なぜか、アレクの株が上がり、ベルンゲラの株が下がっている。
イワンからの報告では、
「『アレクは、ゲラ様に脅されていたのよ。私に会わないようにとか、何か条件を出されて…。
それでも、助けに来てくれたのよ。
ブレスレットは、何か秘密があり、アレクは、ゲラ様から聞いてた。だから、外せたけど、そのままでは、ゲラ様に、反感を買うのは私。

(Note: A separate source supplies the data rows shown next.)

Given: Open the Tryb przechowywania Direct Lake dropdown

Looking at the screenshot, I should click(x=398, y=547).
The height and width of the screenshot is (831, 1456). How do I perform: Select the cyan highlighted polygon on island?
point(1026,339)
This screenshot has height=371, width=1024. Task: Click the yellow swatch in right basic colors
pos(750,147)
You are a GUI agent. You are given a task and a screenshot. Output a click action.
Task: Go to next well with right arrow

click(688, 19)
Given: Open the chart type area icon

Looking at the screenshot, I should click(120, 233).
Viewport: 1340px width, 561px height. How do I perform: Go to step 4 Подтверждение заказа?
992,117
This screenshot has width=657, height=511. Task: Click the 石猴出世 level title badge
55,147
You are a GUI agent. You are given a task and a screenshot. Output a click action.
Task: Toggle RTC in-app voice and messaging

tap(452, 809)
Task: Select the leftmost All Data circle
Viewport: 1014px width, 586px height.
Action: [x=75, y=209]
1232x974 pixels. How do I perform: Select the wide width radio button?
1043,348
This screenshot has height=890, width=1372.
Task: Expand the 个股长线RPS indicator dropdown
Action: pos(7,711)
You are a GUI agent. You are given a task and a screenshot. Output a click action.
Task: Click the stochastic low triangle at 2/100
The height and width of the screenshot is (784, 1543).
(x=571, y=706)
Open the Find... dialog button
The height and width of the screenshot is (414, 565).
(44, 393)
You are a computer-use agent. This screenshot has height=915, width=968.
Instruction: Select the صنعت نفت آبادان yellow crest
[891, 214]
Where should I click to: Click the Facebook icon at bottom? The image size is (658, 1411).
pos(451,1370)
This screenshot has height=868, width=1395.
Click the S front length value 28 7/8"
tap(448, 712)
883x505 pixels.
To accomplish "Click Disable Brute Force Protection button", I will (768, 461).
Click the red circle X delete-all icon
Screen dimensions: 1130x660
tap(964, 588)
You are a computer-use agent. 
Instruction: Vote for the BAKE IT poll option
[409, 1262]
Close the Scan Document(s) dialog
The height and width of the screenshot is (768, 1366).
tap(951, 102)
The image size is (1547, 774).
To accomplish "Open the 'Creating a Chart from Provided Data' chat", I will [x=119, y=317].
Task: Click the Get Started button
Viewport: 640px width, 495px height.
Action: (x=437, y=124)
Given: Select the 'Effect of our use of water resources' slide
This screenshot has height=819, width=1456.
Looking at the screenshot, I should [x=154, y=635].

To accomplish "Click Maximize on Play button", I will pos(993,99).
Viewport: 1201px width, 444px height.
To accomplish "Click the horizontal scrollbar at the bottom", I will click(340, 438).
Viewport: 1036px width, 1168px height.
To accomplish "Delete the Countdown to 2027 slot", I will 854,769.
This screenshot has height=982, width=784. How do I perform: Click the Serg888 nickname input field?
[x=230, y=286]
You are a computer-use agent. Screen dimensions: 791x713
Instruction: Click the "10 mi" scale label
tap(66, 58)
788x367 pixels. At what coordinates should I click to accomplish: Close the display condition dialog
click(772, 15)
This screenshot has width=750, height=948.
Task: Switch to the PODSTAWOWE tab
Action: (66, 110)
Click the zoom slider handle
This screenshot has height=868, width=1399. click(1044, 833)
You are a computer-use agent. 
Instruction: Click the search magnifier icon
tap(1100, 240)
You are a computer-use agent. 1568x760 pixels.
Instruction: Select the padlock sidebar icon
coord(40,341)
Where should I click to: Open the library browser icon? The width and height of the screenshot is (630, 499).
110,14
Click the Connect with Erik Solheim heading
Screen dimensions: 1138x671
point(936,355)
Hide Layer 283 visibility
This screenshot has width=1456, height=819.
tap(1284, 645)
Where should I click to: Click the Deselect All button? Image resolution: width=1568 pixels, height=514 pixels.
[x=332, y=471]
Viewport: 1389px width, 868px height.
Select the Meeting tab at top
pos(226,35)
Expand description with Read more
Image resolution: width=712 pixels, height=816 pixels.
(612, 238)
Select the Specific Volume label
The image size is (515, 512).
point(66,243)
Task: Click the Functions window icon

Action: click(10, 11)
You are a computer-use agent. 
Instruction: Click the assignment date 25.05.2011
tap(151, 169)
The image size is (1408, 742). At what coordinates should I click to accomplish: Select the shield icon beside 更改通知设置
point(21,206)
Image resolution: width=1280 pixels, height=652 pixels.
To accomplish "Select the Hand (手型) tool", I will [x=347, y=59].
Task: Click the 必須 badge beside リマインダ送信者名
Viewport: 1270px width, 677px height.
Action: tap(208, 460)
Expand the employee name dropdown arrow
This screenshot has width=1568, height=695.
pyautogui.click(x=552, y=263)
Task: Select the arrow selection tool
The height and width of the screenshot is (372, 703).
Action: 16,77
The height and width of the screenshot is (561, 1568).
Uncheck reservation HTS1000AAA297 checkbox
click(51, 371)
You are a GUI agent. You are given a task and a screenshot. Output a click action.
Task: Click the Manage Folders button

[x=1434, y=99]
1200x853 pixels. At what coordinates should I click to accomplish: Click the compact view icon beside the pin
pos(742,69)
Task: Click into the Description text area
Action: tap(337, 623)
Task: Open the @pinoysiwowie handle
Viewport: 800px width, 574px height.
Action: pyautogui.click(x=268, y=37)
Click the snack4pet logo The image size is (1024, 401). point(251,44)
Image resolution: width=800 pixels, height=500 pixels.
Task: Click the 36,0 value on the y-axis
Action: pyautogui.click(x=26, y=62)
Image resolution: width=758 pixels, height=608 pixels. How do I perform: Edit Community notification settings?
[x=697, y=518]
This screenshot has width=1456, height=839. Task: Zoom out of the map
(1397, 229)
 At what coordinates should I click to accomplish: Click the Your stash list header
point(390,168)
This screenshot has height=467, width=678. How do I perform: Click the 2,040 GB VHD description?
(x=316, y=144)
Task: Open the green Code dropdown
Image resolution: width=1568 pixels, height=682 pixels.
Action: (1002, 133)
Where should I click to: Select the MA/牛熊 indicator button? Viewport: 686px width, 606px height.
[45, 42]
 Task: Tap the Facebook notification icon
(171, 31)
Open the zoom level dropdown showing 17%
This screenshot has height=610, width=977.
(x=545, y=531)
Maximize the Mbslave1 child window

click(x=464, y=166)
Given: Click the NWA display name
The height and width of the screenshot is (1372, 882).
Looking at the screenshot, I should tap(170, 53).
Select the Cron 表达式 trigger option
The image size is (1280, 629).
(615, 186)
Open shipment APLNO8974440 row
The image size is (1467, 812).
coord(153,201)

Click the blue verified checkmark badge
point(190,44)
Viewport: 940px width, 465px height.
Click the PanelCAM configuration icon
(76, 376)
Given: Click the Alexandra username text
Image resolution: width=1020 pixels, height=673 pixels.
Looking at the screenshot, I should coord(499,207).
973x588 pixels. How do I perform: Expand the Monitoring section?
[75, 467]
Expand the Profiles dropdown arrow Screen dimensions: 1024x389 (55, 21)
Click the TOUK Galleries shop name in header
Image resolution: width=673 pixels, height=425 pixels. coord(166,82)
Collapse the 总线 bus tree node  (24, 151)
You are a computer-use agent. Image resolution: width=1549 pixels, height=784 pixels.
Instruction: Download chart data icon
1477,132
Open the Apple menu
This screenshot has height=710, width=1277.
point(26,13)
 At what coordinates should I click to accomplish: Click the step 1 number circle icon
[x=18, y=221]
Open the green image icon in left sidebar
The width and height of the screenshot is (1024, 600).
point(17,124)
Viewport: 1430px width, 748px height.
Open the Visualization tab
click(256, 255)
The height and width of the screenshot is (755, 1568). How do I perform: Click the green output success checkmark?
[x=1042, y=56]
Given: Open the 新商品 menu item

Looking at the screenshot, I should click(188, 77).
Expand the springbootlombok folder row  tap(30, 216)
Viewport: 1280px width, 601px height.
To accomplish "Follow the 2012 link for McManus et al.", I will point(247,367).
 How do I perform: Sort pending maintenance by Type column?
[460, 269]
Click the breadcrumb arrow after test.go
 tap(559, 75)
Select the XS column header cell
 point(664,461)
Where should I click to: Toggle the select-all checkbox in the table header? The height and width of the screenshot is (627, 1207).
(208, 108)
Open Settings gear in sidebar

私が、逃げようと危険を犯す、危険性も考えたから、私に、ブレスレットを付けたのよ。
そうよ!わざと悪者になるように、私が、アレクを諦めやすいように…。きっと、きっと…そうよ…』
だ、そうですよ。
胸の前で、手を組んで、ウルウルしながら、力説してましたよ⁈
オレは、なんて、答えたらよかったんですかね…⁈頷くしかないじゃないですか?
あと、アレクへの伝言。あのぬいぐるみに付いて………。だってさ。」
そう報告する、イワンに、呆然としてしまう…。
なぜだ。なぜアレクは、そんなに、信用されているんだ‼︎
なぜ、なぜ、僕は、こうも彼女の中では、悪役なんだ…!
あああああああああああ…
思い通りに行かず、落ち込み、しばらく執務室の椅子から立ち上がれなかった…。